┌─ Information shown

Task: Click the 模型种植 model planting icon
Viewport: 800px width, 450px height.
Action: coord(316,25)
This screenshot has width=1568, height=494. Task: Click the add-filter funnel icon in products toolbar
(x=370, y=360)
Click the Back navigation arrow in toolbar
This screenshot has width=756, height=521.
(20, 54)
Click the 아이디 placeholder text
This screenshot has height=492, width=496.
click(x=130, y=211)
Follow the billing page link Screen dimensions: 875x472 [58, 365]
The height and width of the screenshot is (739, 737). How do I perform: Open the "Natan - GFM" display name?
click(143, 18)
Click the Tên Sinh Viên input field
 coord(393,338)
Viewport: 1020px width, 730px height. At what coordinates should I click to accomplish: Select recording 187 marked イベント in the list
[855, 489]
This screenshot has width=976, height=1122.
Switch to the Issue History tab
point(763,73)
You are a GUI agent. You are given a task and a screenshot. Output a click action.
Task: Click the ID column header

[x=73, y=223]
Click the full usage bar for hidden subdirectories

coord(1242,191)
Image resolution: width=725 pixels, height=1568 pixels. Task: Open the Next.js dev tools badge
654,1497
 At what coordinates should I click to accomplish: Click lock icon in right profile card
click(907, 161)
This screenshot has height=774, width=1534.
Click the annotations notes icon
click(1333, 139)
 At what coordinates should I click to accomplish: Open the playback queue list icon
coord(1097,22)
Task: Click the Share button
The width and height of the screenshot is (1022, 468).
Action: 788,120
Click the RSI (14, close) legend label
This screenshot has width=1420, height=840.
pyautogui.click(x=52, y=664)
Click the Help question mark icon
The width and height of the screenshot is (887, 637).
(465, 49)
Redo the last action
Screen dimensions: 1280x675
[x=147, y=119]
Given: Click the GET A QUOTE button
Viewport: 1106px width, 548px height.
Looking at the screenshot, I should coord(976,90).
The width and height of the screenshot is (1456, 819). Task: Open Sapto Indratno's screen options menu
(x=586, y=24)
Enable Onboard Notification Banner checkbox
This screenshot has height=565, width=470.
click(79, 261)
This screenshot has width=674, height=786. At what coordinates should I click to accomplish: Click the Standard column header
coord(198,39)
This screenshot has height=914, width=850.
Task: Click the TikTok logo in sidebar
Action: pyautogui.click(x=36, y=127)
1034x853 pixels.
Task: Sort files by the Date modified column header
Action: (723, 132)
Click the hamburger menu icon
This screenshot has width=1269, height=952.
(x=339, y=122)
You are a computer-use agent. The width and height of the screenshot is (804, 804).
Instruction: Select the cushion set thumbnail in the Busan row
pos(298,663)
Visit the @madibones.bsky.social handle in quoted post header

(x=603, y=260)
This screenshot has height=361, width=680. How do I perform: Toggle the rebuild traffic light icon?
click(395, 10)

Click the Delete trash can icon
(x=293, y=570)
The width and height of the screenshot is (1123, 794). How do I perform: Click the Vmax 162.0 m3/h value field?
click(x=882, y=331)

└─

What to do »
Whenever "agent" occurs in a line above, copy that line.

Written response »
You are a GUI agent. You are given a task and a screenshot. Output a click action.
You are a computer-use agent. The width and height of the screenshot is (804, 804).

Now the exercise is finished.